To identify differences between patients with OA of the hip in an early stage and a healthy control group. Hypothesis 1.1 There are significant differences between patients with OA of the hip in an early stage and a healthy control group in terms of functional capacity, biomechanical / kinematic variables, muscle strength and range of motion. Osteoarthritis (OA) is by far the most prevalent joint disorder today. The knee and the hip are large joints to be targeted and is an important cause of pain and disability. In knee OA, it is shown that significant risk factors in developing the disease are quadriceps weakness, joint instability, and changes in joint loading. A few studies on hip OA have shown altered gait pattern, which affect joint loading, and one study has shown weakness in abductors, adductors and flexors around the hip. As joint loading and muscle weakness are important factors in the development in knee OA, it might as well be factors influencing OA in the hip. The purpose of this case-control studies was to compare hip OA patients to a healthy control group regarding biomechanical and clinical differences. Patients with hip pain, activity limitations (Harris Hip Score 60-95 p) and radiographically verified hip OA was included. The healthy control group will have a Harris Hip Score of 100 p.

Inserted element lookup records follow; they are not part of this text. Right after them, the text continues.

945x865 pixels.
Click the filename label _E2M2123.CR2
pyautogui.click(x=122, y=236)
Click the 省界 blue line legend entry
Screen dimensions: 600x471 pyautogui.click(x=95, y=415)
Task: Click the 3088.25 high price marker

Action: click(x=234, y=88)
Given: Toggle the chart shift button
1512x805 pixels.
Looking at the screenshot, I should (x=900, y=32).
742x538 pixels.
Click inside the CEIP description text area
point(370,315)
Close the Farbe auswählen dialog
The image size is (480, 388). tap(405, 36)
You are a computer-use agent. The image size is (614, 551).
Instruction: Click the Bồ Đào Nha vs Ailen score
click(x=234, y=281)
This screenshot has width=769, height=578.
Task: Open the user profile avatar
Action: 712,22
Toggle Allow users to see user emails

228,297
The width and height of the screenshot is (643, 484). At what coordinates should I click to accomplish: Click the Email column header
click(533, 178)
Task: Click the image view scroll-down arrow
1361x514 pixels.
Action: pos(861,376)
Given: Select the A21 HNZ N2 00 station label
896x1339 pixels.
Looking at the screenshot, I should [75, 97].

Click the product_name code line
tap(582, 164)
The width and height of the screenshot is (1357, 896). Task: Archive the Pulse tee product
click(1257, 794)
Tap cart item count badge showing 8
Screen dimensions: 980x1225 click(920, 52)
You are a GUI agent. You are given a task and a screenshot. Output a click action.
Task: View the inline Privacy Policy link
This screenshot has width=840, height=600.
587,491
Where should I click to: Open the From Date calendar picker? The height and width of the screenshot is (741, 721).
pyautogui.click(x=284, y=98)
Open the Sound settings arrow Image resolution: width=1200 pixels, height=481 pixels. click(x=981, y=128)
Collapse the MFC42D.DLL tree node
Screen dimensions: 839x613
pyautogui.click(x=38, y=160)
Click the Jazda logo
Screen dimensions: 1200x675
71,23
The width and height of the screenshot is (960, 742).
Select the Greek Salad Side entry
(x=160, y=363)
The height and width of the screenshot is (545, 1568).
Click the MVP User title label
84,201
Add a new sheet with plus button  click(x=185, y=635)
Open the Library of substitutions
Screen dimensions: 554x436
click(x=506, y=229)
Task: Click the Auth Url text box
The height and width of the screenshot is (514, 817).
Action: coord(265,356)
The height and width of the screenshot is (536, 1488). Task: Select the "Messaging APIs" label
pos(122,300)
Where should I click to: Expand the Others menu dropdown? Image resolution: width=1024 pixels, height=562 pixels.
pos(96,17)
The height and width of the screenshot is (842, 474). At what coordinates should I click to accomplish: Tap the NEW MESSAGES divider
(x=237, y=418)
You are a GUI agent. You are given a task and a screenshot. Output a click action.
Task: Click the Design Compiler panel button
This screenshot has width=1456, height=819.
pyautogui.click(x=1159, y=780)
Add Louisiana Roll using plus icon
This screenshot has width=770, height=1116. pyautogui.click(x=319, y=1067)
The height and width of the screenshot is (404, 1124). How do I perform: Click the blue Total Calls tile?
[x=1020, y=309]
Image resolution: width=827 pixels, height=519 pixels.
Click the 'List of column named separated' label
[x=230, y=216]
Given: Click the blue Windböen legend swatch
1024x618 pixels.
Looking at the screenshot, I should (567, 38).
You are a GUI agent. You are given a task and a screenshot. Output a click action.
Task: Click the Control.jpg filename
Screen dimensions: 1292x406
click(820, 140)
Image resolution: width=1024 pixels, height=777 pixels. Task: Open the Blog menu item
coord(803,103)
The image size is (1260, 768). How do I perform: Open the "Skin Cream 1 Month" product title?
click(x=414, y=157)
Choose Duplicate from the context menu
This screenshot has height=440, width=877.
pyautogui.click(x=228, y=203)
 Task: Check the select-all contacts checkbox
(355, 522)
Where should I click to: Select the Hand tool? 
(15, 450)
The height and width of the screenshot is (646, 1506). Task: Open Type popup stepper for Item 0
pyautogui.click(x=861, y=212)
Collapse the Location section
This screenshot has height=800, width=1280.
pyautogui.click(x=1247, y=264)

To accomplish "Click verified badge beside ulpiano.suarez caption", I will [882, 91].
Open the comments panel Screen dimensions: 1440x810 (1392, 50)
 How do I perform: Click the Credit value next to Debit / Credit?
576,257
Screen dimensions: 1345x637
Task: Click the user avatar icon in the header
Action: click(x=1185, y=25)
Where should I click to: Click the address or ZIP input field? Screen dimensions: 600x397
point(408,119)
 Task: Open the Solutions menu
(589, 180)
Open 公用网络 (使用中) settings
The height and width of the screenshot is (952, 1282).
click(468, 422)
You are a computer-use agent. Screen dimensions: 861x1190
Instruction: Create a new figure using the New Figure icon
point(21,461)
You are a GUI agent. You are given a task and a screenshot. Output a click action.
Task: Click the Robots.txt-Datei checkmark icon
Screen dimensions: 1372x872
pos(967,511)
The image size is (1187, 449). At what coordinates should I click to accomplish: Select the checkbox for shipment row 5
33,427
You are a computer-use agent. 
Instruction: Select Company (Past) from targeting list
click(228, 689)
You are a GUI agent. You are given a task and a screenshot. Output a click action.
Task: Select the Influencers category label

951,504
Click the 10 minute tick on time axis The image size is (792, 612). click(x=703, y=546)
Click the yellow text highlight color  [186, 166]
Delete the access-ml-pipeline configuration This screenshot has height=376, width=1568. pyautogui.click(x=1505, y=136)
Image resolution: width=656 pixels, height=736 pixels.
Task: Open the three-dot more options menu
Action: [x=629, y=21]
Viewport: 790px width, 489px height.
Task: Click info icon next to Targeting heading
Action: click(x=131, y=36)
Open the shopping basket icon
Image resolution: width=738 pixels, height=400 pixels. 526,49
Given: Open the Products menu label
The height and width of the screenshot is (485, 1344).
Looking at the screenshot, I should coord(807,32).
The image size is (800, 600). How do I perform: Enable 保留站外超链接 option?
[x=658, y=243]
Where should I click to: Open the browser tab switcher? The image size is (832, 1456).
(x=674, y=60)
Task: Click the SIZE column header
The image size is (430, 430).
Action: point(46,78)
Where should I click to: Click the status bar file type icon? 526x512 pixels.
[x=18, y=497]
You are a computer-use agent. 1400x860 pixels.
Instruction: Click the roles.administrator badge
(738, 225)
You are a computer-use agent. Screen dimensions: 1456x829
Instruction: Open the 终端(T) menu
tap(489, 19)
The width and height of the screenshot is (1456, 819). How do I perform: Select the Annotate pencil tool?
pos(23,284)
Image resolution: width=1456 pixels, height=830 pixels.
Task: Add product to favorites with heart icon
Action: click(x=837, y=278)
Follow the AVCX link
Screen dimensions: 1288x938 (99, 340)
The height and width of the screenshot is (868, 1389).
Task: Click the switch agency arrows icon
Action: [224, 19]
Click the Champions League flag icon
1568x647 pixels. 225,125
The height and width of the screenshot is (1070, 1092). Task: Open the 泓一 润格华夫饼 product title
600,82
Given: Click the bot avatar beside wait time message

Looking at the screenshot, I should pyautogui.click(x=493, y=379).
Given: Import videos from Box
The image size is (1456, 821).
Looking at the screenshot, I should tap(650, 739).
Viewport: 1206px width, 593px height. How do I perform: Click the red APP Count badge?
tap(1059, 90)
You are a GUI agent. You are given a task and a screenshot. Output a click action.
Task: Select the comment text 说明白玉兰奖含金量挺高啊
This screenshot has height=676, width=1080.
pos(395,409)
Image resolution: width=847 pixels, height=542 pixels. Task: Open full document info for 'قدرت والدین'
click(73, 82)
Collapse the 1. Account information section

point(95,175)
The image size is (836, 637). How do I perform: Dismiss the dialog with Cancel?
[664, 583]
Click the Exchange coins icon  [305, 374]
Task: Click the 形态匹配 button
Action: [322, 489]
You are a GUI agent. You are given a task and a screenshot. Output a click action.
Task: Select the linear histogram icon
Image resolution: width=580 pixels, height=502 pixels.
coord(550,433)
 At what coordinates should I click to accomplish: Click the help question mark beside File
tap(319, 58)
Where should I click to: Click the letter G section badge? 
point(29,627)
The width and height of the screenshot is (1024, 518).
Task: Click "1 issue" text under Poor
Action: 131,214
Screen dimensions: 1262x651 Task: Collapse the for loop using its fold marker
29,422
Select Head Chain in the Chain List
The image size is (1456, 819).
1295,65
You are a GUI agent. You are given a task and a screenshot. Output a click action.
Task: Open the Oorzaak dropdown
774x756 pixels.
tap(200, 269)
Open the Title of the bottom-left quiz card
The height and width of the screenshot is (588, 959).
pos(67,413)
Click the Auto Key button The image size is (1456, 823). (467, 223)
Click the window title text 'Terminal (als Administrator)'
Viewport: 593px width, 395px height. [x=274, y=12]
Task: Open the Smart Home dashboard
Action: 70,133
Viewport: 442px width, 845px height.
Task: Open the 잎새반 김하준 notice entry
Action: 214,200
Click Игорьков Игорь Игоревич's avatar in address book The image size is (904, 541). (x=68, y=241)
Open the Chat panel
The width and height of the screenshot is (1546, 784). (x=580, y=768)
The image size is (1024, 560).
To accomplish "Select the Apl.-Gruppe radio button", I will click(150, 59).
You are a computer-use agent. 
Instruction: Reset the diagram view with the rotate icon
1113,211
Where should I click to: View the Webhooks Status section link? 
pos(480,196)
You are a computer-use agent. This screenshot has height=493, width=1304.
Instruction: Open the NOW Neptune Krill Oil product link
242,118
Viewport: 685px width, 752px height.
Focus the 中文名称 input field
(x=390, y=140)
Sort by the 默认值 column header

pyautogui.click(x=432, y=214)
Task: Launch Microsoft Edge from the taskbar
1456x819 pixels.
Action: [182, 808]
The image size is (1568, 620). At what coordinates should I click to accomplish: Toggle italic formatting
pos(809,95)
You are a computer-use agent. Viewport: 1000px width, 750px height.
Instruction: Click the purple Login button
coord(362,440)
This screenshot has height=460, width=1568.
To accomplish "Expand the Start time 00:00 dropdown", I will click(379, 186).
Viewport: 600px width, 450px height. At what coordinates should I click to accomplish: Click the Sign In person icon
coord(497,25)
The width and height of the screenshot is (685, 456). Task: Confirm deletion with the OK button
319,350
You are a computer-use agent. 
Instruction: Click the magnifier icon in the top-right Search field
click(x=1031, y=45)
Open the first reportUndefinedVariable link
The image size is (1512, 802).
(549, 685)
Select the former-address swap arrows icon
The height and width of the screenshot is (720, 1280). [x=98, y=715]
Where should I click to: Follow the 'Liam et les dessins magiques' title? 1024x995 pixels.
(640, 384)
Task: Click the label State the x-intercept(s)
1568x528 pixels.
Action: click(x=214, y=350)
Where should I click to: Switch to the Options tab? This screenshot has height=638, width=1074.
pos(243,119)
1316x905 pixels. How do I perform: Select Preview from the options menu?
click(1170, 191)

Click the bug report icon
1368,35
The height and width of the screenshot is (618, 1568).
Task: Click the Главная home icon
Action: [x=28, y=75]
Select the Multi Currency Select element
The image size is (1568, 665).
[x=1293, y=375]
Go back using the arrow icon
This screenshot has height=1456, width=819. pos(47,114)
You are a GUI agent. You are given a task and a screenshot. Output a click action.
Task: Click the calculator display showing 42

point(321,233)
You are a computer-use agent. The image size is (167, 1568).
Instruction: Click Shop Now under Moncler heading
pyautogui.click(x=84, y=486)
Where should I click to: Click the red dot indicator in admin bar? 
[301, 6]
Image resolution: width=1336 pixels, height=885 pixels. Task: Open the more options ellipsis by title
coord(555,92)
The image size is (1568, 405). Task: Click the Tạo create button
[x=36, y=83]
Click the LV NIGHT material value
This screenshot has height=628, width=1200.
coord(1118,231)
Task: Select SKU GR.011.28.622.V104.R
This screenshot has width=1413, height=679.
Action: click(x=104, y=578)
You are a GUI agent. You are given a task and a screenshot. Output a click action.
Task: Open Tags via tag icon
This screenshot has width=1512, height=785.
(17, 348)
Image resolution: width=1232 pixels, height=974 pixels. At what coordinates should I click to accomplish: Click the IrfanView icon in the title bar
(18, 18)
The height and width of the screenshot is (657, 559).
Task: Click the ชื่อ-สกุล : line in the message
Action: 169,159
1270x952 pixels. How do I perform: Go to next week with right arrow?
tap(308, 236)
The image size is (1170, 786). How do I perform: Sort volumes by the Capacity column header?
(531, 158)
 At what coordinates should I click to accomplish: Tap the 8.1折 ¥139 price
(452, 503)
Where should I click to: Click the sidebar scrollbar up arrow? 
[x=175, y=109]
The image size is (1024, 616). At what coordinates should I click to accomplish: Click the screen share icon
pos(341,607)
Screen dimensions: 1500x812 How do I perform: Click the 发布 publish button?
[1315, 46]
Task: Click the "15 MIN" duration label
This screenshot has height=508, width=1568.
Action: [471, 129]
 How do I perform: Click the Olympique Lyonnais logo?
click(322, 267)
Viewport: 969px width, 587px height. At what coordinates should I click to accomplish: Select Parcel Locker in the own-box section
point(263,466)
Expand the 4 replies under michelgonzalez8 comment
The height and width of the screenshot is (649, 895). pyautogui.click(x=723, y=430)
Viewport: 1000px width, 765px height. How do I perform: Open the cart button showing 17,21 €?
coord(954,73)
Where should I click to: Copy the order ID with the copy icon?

One hundred and ten patients and fifty controls will be asked to fill in questionnaires on pain, stiffness and physical function (WOMAC), quality-of-life (SF-36 v2), self-efficacy (Lorigue), and activity (PASE) in addition to perform 6-minute walk test, sub-maximal cardiovascular function, strength, and hip range of motion tests. Additionally, Qualisys Pro reflex 3D motion analysis system will be used during walking, one-leg standing, and raising from a chair on a sub-group of 40 patients and 20 controls.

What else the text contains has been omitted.